Raouf Benslimane, PDG d’Ôvoyages
La question centrale est : comment respecter le rôle de chacun ? Un TO est un prestataire qui s’engage de façon très importante en prenant de gros risques financiers sur l’aérien et l’hôtellerie. Le distributeur doit se contenter de faire son métier de distributeur. Aujourd’hui, il y a une dispersion. On voit que les TO, par panique ou par volonté d’améliorer les marges, vont chercher le client en direct. Et on voit des distributeurs faire le métier de TO. Ça fait 15 ans que je suis TO et uniquement TO et j’assume mon positionnement. Et toute ma stratégie est basée sur la relation BtoB. A côté de moi, il y a de grands groupes adossés à des fonds d’investissement, mais moi mon fonds d’investissement, c’est vous, les agents de voyages.
Aurélien Aufort, DG de Voyamar
Je me rappelle un congrès du réseau Afat en Egypte. L’un des intervenants était Jean-Pascal Siméon, patron de Switch. Il avait dit aux distributeurs qu’ils allaient disparaitre assez rapidement car ils étaient mauvais. Douze ans après, il y a le même nombre d’agences de voyages et le même nombre de TO en France. Quand Internet a débarqué, les agences ont su se reconvertir et les TO se différencier. La seule difficulté, c’est que les TO et les agences de voyages possèdent les mêmes outils. Les clients rentreront dans les agences demain car ils y trouveront quelque chose de différent. Pour ma part, je pense que c’est une bonne chose d’avoir des réseaux de distribution forts et capables de piloter les ventes… Dans le cas actuel, la crainte des TO vis à vis de Selectour est de savoir si les ventes peuvent être pilotées dans un réseau volontaire ? Je pense que ceux-ci n’ont pas le choix. S’il n’y a pas de pilotage des ventes, les TO vendront en direct… C’est un cercle vicieux.

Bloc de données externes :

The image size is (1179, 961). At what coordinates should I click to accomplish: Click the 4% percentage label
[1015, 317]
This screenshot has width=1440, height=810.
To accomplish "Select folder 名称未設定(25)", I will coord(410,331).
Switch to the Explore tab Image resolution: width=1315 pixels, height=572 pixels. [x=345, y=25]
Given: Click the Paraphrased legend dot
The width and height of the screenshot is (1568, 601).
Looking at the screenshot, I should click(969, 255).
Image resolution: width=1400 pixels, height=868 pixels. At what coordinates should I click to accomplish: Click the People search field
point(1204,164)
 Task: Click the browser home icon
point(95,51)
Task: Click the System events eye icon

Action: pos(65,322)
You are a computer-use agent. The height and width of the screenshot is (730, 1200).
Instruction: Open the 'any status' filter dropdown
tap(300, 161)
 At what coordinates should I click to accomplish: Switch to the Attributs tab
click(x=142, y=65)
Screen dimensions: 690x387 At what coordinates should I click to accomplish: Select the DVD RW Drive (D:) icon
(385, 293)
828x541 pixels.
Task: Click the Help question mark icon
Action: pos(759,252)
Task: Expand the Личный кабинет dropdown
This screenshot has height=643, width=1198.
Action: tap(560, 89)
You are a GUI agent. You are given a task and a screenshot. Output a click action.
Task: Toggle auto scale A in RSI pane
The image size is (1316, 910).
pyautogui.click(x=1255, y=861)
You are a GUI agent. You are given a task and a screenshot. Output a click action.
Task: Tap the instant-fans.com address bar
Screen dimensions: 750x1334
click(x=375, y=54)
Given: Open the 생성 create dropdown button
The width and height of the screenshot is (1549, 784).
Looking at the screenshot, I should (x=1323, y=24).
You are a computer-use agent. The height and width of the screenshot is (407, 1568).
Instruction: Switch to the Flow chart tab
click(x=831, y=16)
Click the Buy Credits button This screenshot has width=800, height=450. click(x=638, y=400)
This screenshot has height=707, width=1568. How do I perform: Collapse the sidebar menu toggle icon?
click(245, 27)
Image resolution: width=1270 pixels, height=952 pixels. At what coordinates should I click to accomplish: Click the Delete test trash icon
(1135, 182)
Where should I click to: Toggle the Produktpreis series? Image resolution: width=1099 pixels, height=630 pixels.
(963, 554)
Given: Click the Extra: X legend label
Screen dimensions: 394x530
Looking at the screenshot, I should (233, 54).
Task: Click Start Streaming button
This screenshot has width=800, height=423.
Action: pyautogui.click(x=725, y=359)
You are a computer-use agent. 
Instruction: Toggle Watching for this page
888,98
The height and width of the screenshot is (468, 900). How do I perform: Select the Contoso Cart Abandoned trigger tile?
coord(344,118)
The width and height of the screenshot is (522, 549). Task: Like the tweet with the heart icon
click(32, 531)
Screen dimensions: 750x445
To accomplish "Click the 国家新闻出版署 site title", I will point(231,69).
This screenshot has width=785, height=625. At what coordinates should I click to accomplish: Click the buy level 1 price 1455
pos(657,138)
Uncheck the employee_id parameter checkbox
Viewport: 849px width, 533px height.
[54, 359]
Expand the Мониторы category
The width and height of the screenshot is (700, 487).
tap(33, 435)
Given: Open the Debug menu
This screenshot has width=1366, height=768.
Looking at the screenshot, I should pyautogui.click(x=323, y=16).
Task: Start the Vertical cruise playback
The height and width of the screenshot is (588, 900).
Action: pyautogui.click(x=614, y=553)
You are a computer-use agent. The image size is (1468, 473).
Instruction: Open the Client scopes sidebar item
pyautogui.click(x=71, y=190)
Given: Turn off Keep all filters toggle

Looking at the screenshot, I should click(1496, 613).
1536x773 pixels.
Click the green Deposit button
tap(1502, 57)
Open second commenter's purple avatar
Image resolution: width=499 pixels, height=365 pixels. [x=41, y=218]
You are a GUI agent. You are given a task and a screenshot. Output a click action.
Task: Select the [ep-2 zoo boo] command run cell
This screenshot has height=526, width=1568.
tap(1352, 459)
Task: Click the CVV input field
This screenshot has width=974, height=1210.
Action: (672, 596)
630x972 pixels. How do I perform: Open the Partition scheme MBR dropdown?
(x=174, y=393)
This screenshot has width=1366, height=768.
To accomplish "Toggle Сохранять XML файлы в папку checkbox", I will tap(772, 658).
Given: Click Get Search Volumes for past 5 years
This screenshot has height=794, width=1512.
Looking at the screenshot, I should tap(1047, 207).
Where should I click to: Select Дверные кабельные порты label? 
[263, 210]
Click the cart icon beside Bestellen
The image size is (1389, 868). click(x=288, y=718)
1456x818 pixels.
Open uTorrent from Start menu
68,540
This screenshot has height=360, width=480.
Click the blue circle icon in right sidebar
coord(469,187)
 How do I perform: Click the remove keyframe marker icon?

Guillaume Linton, PDG d’Asia
Le vrai débat n’est pas tant « ventes directes » ou « indirectes » mais plutôt TO « physique » ou « digital ». On sait que le coût d’acquisition d’un client en direct via le digital est phénoménal pour un TO. Le vrai sujet à mes yeux est l’avenir du « physique » et comment le coût du référencement tel qu’il est mis en place par Selectour peut être rentable pour nous. Le choix d’un TO par le réseau ne peut pas être réduit à une histoire de taux de commission. Il y a également la qualité de l’offre, la capacité de l’offre à répondre à la demande des clients, la capacité du TO à accompagner cette offre par des services, ou encore la capacité des équipes. Ce sont les éléments déterminants de cette sélection. Nous ne sommes pas des fournisseurs de produits mais des organisateurs d’expériences.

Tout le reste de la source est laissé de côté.